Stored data

- - - - - - -

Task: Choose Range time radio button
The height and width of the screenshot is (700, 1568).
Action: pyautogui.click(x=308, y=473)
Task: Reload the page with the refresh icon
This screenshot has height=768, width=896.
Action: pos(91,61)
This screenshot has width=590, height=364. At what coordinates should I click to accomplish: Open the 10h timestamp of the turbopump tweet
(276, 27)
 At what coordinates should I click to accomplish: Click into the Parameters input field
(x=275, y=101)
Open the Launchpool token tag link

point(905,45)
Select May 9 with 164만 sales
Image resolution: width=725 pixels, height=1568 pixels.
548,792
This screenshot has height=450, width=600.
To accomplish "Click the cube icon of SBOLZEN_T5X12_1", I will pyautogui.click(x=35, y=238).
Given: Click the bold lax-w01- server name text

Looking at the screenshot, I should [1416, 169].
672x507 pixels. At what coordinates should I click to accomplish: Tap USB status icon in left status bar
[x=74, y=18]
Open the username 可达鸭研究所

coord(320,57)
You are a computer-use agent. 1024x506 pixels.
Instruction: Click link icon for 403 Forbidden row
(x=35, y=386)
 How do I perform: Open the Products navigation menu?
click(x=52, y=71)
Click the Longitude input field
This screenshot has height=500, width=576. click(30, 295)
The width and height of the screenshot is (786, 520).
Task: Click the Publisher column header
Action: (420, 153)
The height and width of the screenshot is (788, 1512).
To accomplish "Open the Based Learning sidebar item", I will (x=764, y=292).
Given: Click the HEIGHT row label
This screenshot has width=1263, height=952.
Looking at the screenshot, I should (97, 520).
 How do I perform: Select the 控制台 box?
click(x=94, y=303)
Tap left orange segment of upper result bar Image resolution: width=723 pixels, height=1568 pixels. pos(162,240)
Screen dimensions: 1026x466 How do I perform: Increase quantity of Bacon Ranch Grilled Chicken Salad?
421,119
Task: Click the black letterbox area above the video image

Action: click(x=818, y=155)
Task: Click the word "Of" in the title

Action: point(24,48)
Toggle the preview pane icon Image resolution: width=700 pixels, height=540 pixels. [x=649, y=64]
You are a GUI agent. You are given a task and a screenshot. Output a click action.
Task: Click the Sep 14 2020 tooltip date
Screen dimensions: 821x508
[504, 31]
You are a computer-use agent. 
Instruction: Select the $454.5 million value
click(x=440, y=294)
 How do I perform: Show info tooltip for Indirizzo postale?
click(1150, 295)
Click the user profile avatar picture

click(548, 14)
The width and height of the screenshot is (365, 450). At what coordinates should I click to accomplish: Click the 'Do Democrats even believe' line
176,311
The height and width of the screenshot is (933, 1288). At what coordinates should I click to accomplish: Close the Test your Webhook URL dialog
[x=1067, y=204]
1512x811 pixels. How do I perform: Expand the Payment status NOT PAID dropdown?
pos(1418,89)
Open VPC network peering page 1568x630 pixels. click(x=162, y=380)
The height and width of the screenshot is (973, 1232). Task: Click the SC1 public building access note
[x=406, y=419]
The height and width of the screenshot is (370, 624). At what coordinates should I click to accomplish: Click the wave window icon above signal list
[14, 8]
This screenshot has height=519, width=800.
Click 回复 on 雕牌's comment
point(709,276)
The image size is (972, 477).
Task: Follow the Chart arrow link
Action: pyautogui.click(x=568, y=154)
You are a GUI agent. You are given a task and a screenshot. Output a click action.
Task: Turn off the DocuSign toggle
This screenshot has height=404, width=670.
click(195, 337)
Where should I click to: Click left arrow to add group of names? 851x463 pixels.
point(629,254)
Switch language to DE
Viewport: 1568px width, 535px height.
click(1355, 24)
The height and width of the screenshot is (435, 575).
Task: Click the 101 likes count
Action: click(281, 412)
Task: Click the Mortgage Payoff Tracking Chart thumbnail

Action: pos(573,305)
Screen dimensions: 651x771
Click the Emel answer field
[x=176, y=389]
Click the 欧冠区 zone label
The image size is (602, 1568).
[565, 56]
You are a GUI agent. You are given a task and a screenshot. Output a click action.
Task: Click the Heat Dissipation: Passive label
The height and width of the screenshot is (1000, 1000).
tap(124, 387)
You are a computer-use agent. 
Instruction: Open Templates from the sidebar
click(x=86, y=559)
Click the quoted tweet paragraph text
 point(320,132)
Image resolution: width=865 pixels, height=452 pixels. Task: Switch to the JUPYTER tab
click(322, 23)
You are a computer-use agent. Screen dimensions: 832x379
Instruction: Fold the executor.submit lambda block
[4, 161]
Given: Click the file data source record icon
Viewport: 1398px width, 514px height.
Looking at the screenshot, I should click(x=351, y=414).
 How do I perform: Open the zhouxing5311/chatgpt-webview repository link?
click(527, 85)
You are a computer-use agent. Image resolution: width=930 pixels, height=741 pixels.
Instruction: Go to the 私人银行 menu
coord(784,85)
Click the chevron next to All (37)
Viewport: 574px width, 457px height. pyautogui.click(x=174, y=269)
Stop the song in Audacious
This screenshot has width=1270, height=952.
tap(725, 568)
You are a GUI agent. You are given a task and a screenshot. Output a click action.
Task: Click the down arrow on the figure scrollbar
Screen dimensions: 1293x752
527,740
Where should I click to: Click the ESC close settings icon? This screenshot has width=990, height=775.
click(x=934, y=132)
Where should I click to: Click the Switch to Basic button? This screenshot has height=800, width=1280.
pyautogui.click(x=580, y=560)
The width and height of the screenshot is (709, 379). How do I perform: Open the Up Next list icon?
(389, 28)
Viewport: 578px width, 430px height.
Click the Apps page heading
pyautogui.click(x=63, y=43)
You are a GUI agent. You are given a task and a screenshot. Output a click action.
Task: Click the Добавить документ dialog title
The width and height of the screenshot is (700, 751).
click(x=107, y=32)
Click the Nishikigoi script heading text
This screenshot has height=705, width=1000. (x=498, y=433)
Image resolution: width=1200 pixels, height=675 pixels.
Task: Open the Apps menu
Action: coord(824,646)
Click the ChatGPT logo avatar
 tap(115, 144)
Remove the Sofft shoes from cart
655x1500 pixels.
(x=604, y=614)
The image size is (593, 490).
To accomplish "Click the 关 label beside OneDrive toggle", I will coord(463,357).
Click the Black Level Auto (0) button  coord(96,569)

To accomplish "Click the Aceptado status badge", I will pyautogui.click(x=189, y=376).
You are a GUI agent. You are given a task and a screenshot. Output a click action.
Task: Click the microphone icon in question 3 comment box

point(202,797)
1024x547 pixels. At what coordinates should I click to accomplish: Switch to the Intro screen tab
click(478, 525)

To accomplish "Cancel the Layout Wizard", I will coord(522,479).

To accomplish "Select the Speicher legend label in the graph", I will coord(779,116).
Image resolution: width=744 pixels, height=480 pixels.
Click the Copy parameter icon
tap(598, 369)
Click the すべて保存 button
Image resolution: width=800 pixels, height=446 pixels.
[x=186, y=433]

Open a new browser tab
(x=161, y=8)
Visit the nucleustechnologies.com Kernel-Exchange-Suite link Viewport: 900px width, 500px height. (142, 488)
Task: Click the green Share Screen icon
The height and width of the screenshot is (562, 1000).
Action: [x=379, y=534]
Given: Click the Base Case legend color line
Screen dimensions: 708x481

- - - - - - -

Repeat all of the data exactly.

*Exercise answer*.
Task: Choose Range time radio button
The height and width of the screenshot is (700, 1568).
Action: pyautogui.click(x=308, y=473)
Task: Reload the page with the refresh icon
This screenshot has height=768, width=896.
Action: pos(91,61)
This screenshot has width=590, height=364. At what coordinates should I click to accomplish: Open the 10h timestamp of the turbopump tweet
(276, 27)
 At what coordinates should I click to accomplish: Click into the Parameters input field
(x=275, y=101)
Open the Launchpool token tag link

point(905,45)
Select May 9 with 164만 sales
Image resolution: width=725 pixels, height=1568 pixels.
548,792
This screenshot has height=450, width=600.
To accomplish "Click the cube icon of SBOLZEN_T5X12_1", I will pyautogui.click(x=35, y=238).
Given: Click the bold lax-w01- server name text

Looking at the screenshot, I should [1416, 169].
672x507 pixels. At what coordinates should I click to accomplish: Tap USB status icon in left status bar
[x=74, y=18]
Open the username 可达鸭研究所

coord(320,57)
You are a computer-use agent. 1024x506 pixels.
Instruction: Click link icon for 403 Forbidden row
(x=35, y=386)
 How do I perform: Open the Products navigation menu?
click(x=52, y=71)
Click the Longitude input field
This screenshot has height=500, width=576. click(30, 295)
The width and height of the screenshot is (786, 520).
Task: Click the Publisher column header
Action: (420, 153)
The height and width of the screenshot is (788, 1512).
To accomplish "Open the Based Learning sidebar item", I will (x=764, y=292).
Given: Click the HEIGHT row label
This screenshot has width=1263, height=952.
Looking at the screenshot, I should (97, 520).
 How do I perform: Select the 控制台 box?
click(x=94, y=303)
Tap left orange segment of upper result bar Image resolution: width=723 pixels, height=1568 pixels. pos(162,240)
Screen dimensions: 1026x466 How do I perform: Increase quantity of Bacon Ranch Grilled Chicken Salad?
421,119
Task: Click the black letterbox area above the video image

Action: click(x=818, y=155)
Task: Click the word "Of" in the title

Action: point(24,48)
Toggle the preview pane icon Image resolution: width=700 pixels, height=540 pixels. [x=649, y=64]
You are a GUI agent. You are given a task and a screenshot. Output a click action.
Task: Click the Sep 14 2020 tooltip date
Screen dimensions: 821x508
[504, 31]
You are a computer-use agent. 
Instruction: Select the $454.5 million value
click(x=440, y=294)
 How do I perform: Show info tooltip for Indirizzo postale?
click(1150, 295)
Click the user profile avatar picture

click(548, 14)
The width and height of the screenshot is (365, 450). At what coordinates should I click to accomplish: Click the 'Do Democrats even believe' line
176,311
The height and width of the screenshot is (933, 1288). At what coordinates should I click to accomplish: Close the Test your Webhook URL dialog
[x=1067, y=204]
1512x811 pixels. How do I perform: Expand the Payment status NOT PAID dropdown?
pos(1418,89)
Open VPC network peering page 1568x630 pixels. click(x=162, y=380)
The height and width of the screenshot is (973, 1232). Task: Click the SC1 public building access note
[x=406, y=419]
The height and width of the screenshot is (370, 624). At what coordinates should I click to accomplish: Click the wave window icon above signal list
[14, 8]
This screenshot has height=519, width=800.
Click 回复 on 雕牌's comment
point(709,276)
The image size is (972, 477).
Task: Follow the Chart arrow link
Action: pyautogui.click(x=568, y=154)
You are a GUI agent. You are given a task and a screenshot. Output a click action.
Task: Turn off the DocuSign toggle
This screenshot has height=404, width=670.
click(195, 337)
Where should I click to: Click left arrow to add group of names? 851x463 pixels.
point(629,254)
Switch language to DE
Viewport: 1568px width, 535px height.
click(1355, 24)
The height and width of the screenshot is (435, 575).
Task: Click the 101 likes count
Action: click(281, 412)
Task: Click the Mortgage Payoff Tracking Chart thumbnail

Action: pos(573,305)
Screen dimensions: 651x771
Click the Emel answer field
[x=176, y=389]
Click the 欧冠区 zone label
The image size is (602, 1568).
[565, 56]
You are a GUI agent. You are given a task and a screenshot. Output a click action.
Task: Click the Heat Dissipation: Passive label
The height and width of the screenshot is (1000, 1000).
tap(124, 387)
You are a computer-use agent. 
Instruction: Open Templates from the sidebar
click(x=86, y=559)
Click the quoted tweet paragraph text
 point(320,132)
Image resolution: width=865 pixels, height=452 pixels. Task: Switch to the JUPYTER tab
click(322, 23)
You are a computer-use agent. Screen dimensions: 832x379
Instruction: Fold the executor.submit lambda block
[4, 161]
Given: Click the file data source record icon
Viewport: 1398px width, 514px height.
Looking at the screenshot, I should click(x=351, y=414).
 How do I perform: Open the zhouxing5311/chatgpt-webview repository link?
click(527, 85)
You are a computer-use agent. Image resolution: width=930 pixels, height=741 pixels.
Instruction: Go to the 私人银行 menu
coord(784,85)
Click the chevron next to All (37)
Viewport: 574px width, 457px height. pyautogui.click(x=174, y=269)
Stop the song in Audacious
This screenshot has width=1270, height=952.
tap(725, 568)
You are a GUI agent. You are given a task and a screenshot. Output a click action.
Task: Click the down arrow on the figure scrollbar
Screen dimensions: 1293x752
527,740
Where should I click to: Click the ESC close settings icon? This screenshot has width=990, height=775.
click(x=934, y=132)
Where should I click to: Click the Switch to Basic button? This screenshot has height=800, width=1280.
pyautogui.click(x=580, y=560)
The width and height of the screenshot is (709, 379). How do I perform: Open the Up Next list icon?
(389, 28)
Viewport: 578px width, 430px height.
Click the Apps page heading
pyautogui.click(x=63, y=43)
You are a GUI agent. You are given a task and a screenshot. Output a click action.
Task: Click the Добавить документ dialog title
The width and height of the screenshot is (700, 751).
click(x=107, y=32)
Click the Nishikigoi script heading text
This screenshot has height=705, width=1000. (x=498, y=433)
Image resolution: width=1200 pixels, height=675 pixels.
Task: Open the Apps menu
Action: coord(824,646)
Click the ChatGPT logo avatar
 tap(115, 144)
Remove the Sofft shoes from cart
655x1500 pixels.
(x=604, y=614)
The image size is (593, 490).
To accomplish "Click the 关 label beside OneDrive toggle", I will coord(463,357).
Click the Black Level Auto (0) button  coord(96,569)

To accomplish "Click the Aceptado status badge", I will pyautogui.click(x=189, y=376).
You are a GUI agent. You are given a task and a screenshot. Output a click action.
Task: Click the microphone icon in question 3 comment box

point(202,797)
1024x547 pixels. At what coordinates should I click to accomplish: Switch to the Intro screen tab
click(478, 525)

To accomplish "Cancel the Layout Wizard", I will coord(522,479).

To accomplish "Select the Speicher legend label in the graph", I will coord(779,116).
Image resolution: width=744 pixels, height=480 pixels.
Click the Copy parameter icon
tap(598, 369)
Click the すべて保存 button
Image resolution: width=800 pixels, height=446 pixels.
[x=186, y=433]

Open a new browser tab
(x=161, y=8)
Visit the nucleustechnologies.com Kernel-Exchange-Suite link Viewport: 900px width, 500px height. (142, 488)
Task: Click the green Share Screen icon
The height and width of the screenshot is (562, 1000).
Action: [x=379, y=534]
Given: Click the Base Case legend color line
Screen dimensions: 708x481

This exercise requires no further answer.